These exhibitions had Dada in common. "Dada" has taken many forms since it began as an anti-art movement in the wake of Futurism and Cubism. Its heyday was 1915-20, but the Dada spirit is as cyclical as flare pants. Dada revivals are immediately entombed in books and retrospectives, codified, assimilated, overtaken by history, put to bed as documentation, documentation of documentation, and documentation of what can't really be documented, and so new artists can easily learn the lyrics of cacophonous songs first sung almost a century ago by draft-dodging Dadaists in Zurich.
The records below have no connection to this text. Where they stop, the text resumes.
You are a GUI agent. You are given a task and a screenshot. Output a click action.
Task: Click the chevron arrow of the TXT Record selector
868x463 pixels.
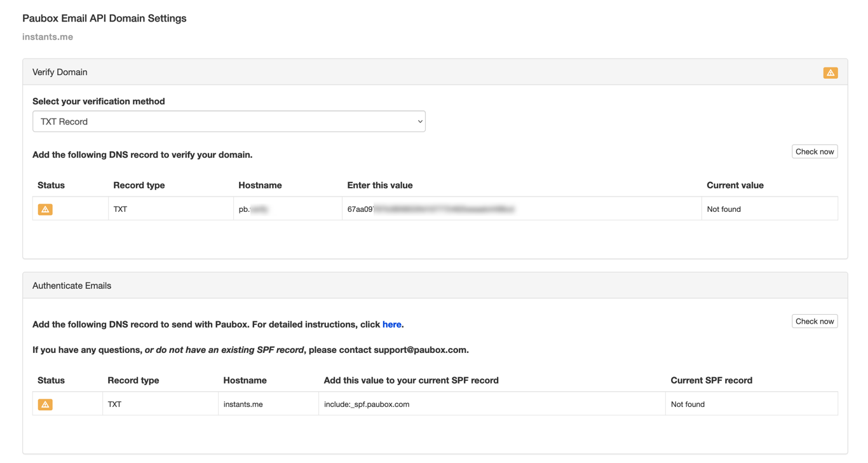coord(419,121)
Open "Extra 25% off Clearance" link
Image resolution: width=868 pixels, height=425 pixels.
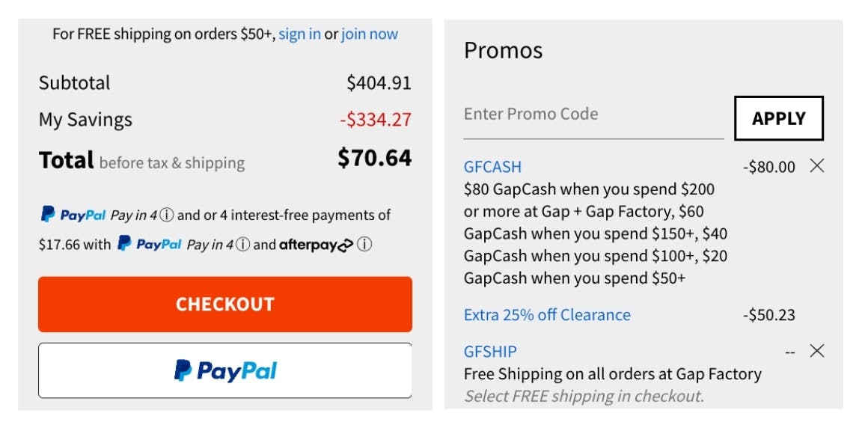tap(547, 315)
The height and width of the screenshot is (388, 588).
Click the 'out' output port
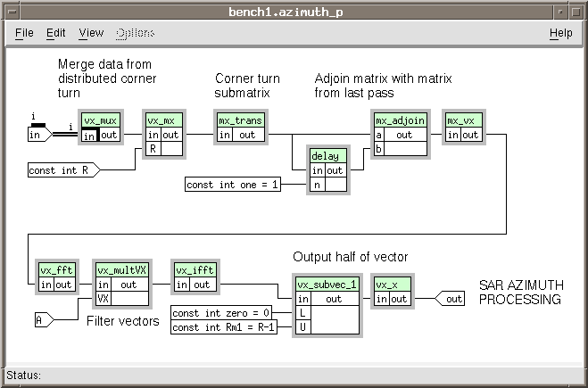(x=451, y=299)

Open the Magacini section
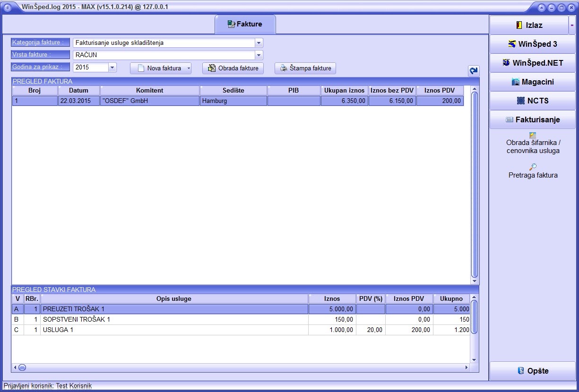[x=532, y=82]
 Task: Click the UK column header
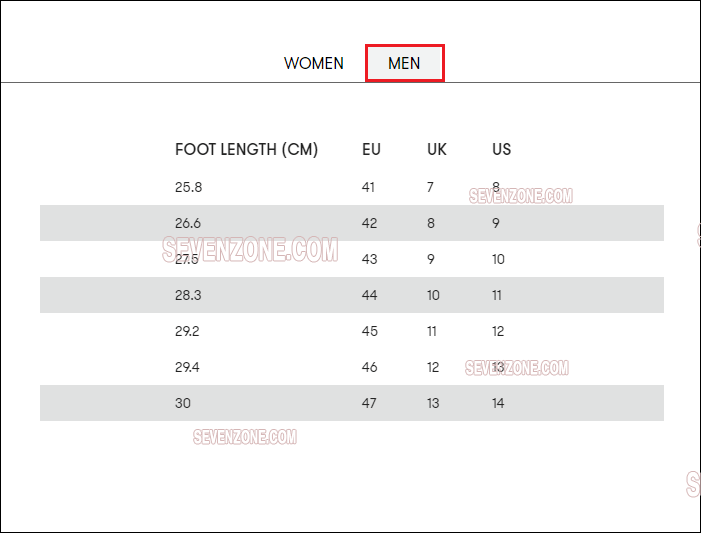(x=436, y=149)
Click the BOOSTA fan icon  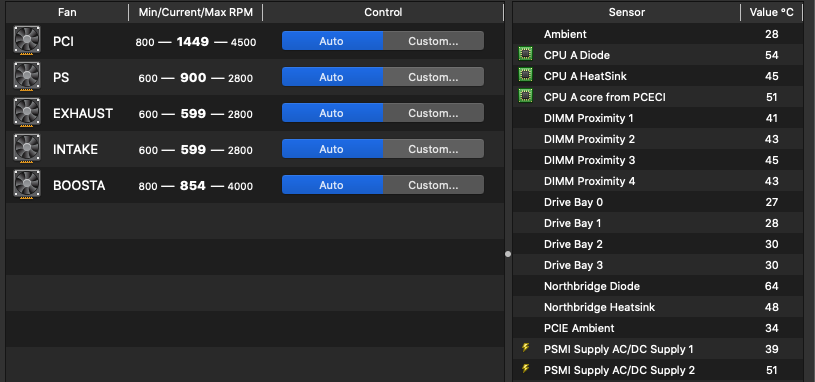(27, 185)
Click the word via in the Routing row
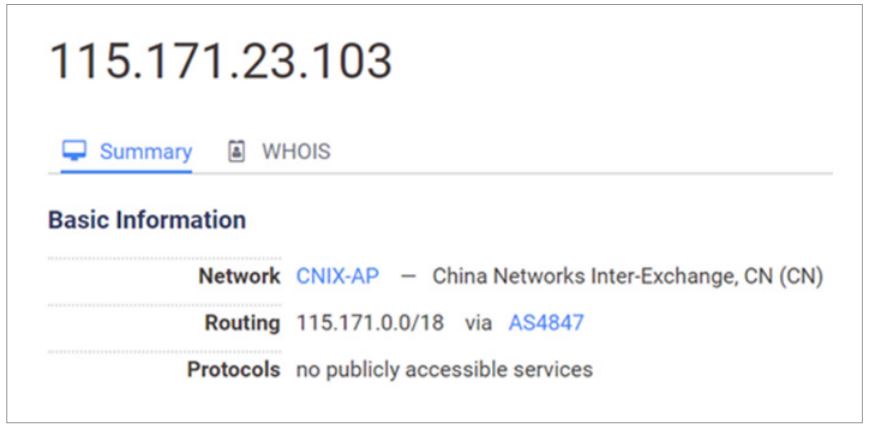The width and height of the screenshot is (874, 434). [x=478, y=323]
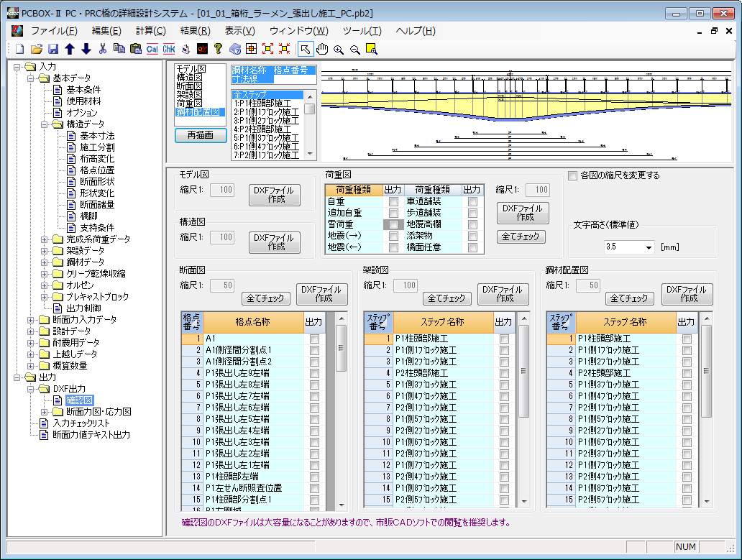Expand the 完成系荷重データ tree folder

tap(45, 239)
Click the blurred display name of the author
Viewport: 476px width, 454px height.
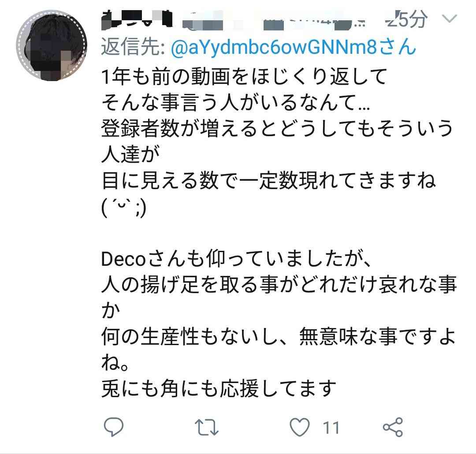137,20
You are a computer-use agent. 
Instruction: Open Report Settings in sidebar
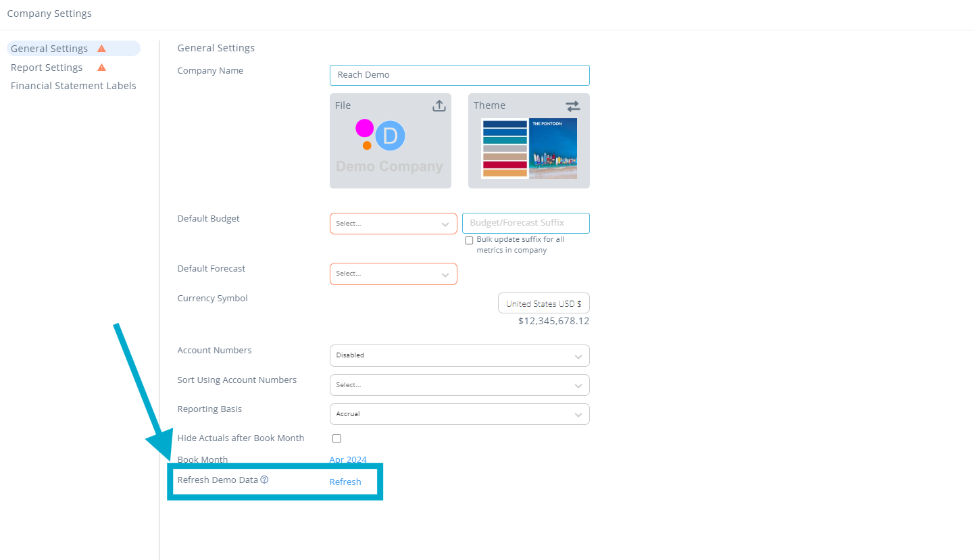47,68
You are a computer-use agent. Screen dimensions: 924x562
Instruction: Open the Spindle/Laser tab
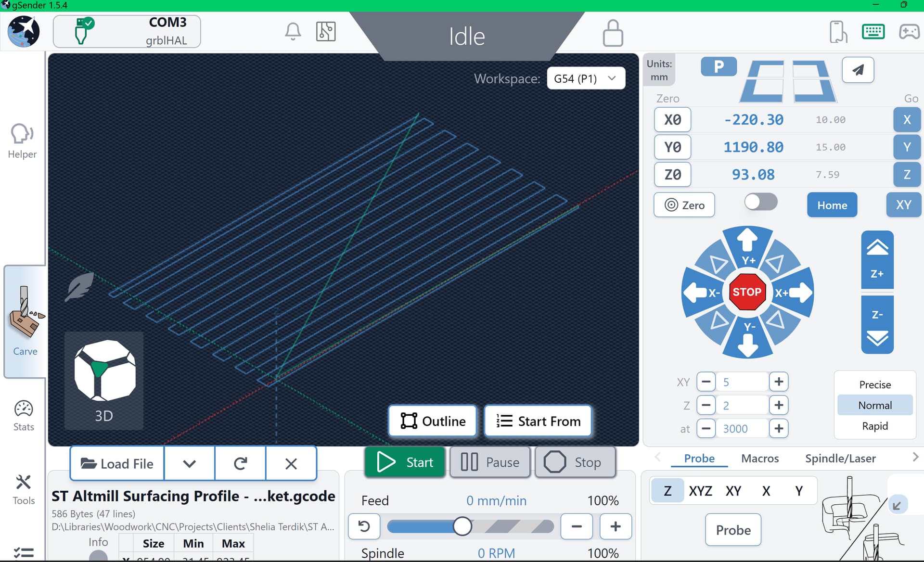coord(840,458)
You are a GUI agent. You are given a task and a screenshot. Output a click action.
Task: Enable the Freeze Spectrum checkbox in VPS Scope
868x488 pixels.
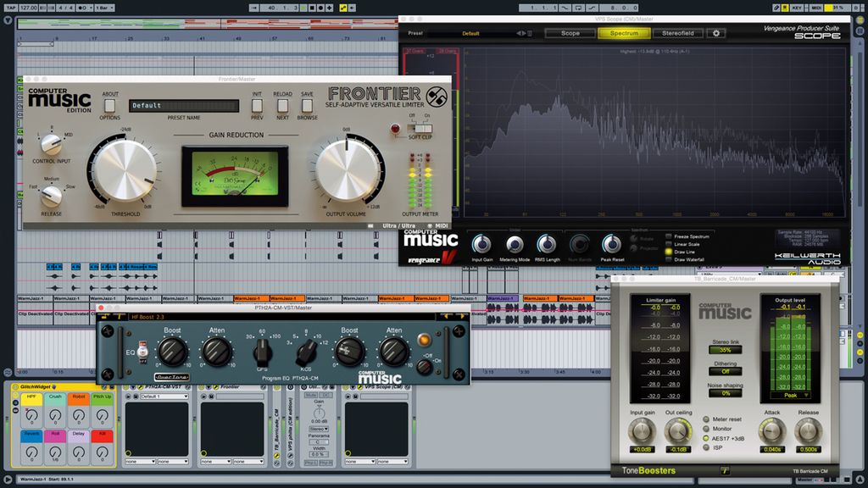tap(667, 237)
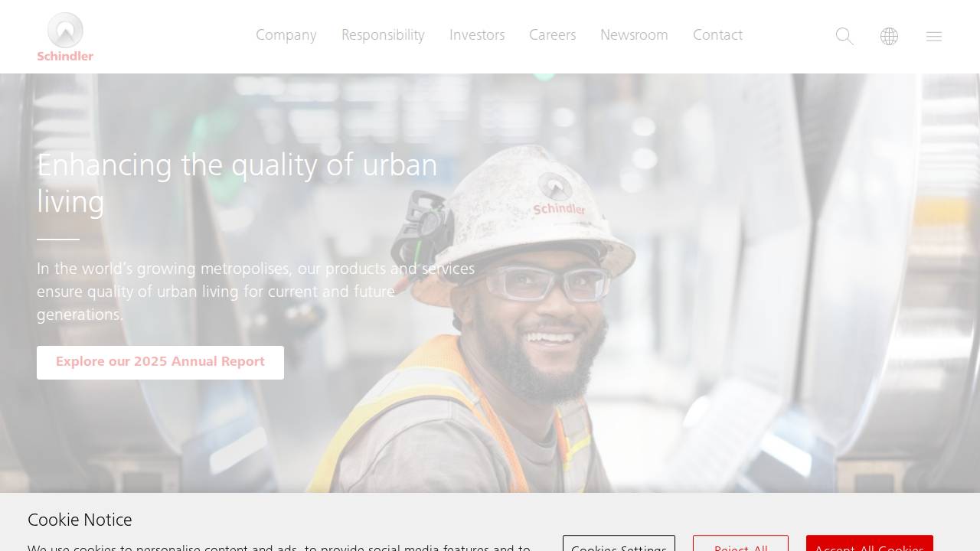Select the Investors navigation item

pyautogui.click(x=477, y=35)
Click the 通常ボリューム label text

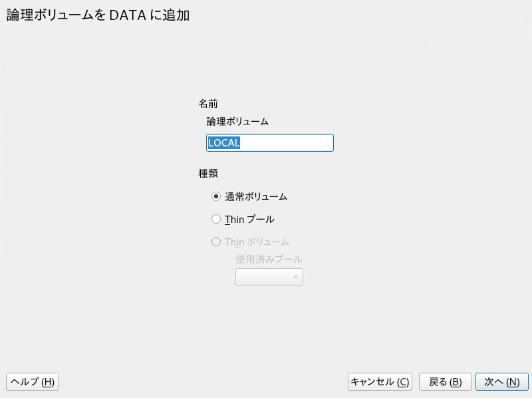click(256, 196)
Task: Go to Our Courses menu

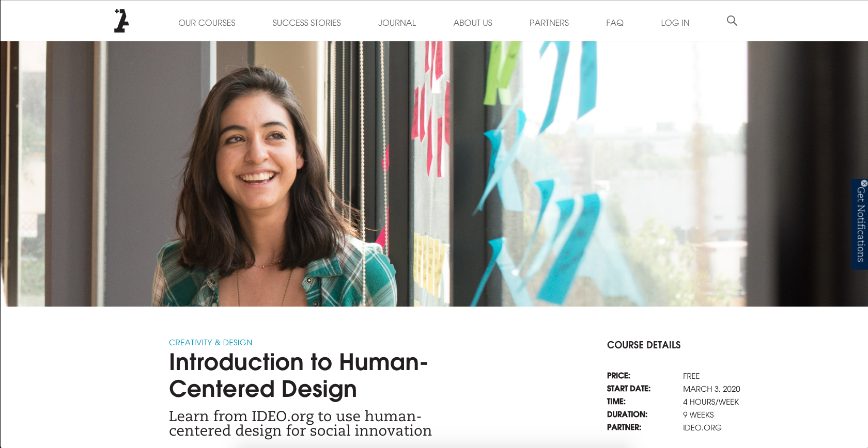Action: click(x=207, y=23)
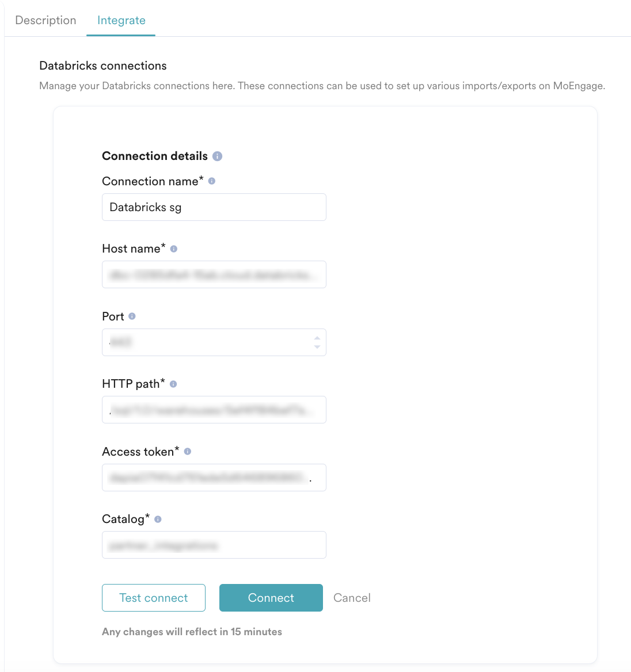Focus the Access token input
This screenshot has width=631, height=672.
click(214, 478)
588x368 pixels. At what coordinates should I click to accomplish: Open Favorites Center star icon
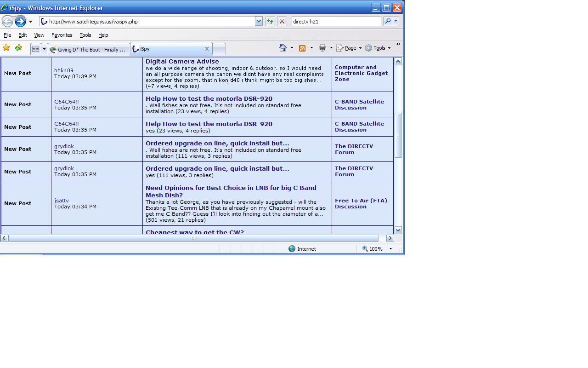tap(6, 48)
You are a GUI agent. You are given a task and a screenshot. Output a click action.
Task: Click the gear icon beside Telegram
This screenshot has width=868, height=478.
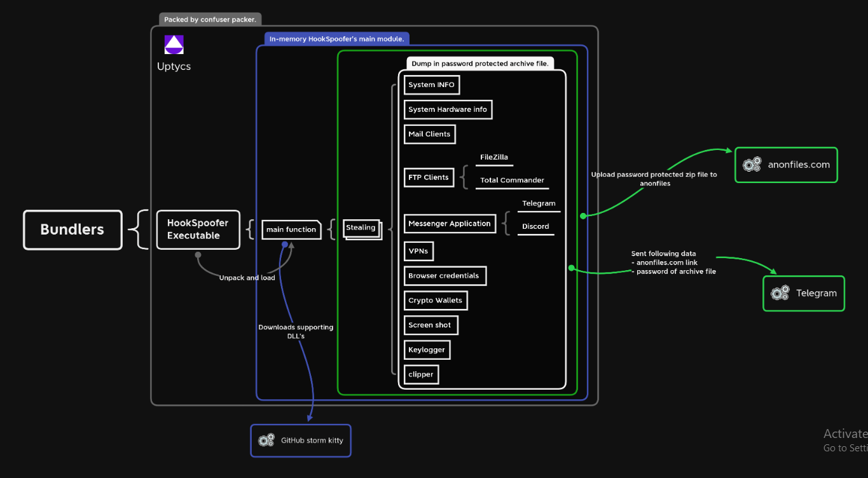[x=780, y=293]
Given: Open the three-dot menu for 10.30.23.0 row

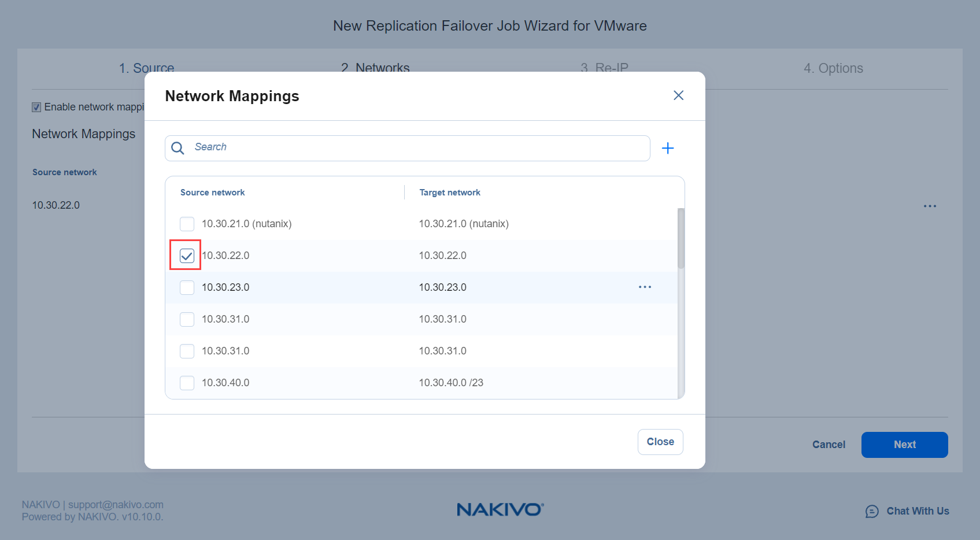Looking at the screenshot, I should click(x=645, y=287).
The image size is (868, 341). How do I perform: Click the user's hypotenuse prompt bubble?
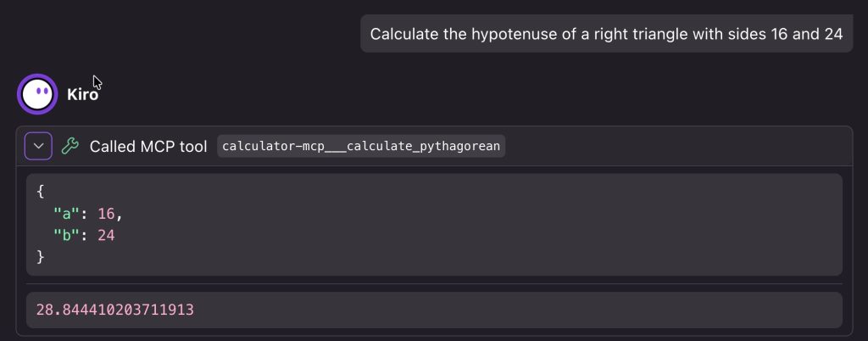coord(606,34)
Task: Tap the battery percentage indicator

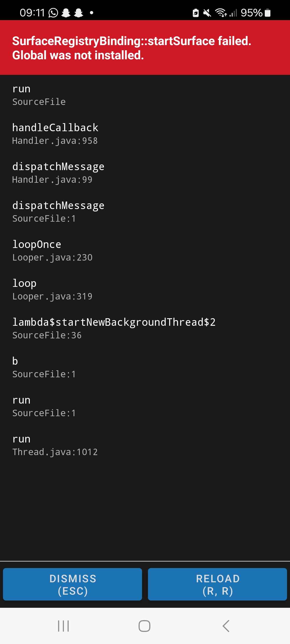Action: tap(251, 13)
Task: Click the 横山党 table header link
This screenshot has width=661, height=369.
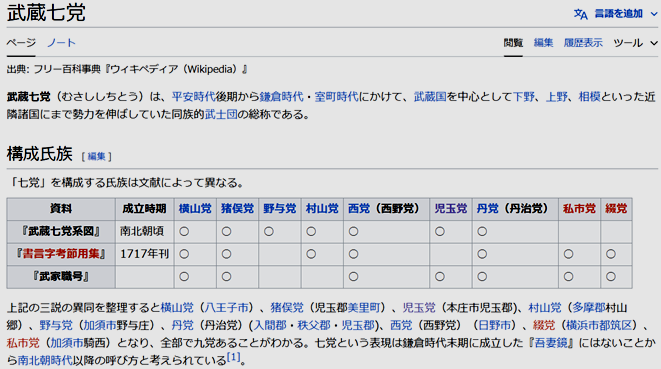Action: pyautogui.click(x=195, y=208)
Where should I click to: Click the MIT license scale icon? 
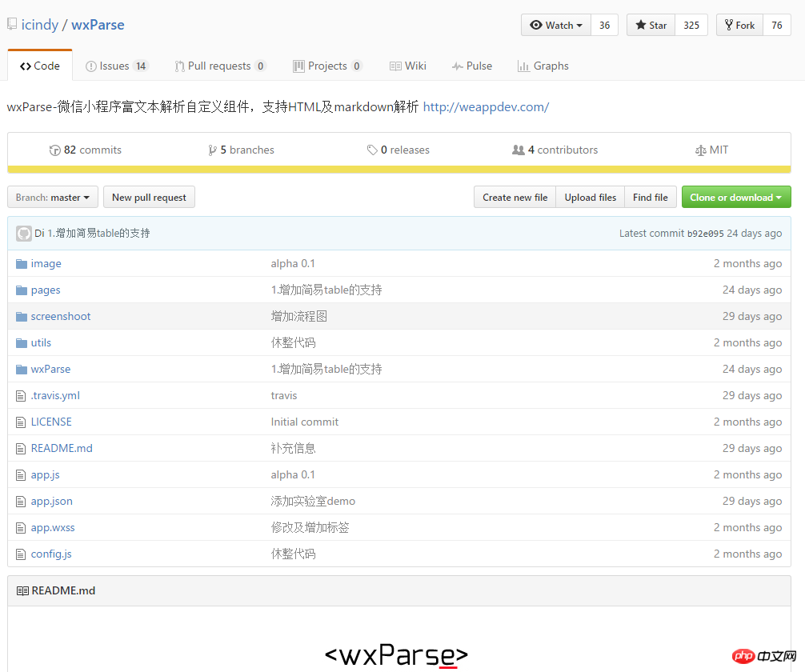click(x=701, y=150)
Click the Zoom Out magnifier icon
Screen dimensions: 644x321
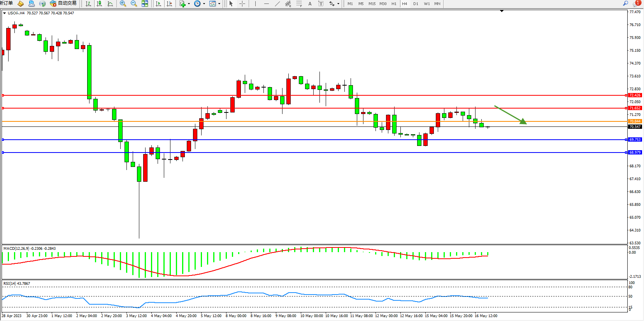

Dada has also become, thanks to artists such as Marcel Duchamp, the theoretical physics of art, a game in which no experiment is too trivial for pursuit or for careful documentation, an artistic Taoism in which the Way can be Any Way: art without art; video without television; painting without easels; sculpture without materials; performance without an audience; craft without skill.

Created by artistic outsiders, the techniques of Fluxus and Dada are now the stock in trade of advertisers and music video producers, and so some contemporary Dada-inspired video artists see their work simply as the beginnings of a television or movie career. One always hopes for a true Dada revival, but what if the Dada spirit in art really is dead, and not just dead again? What if Dada has finally become indistinguishable from the popular culture which it had a part in creating? Seeing a John Lennon work in Fluxus: A Conceptual Country makes one suspect that Fluxus served the big world of popular culture the way abstract painting once served commercial design, as "research." Did Lennon appropriate Dada and Fluxus the way Yves Saint Laurent appropriated Mondrian paintings for dress designs? A different family of resemblances comes into play, but that hardly matters.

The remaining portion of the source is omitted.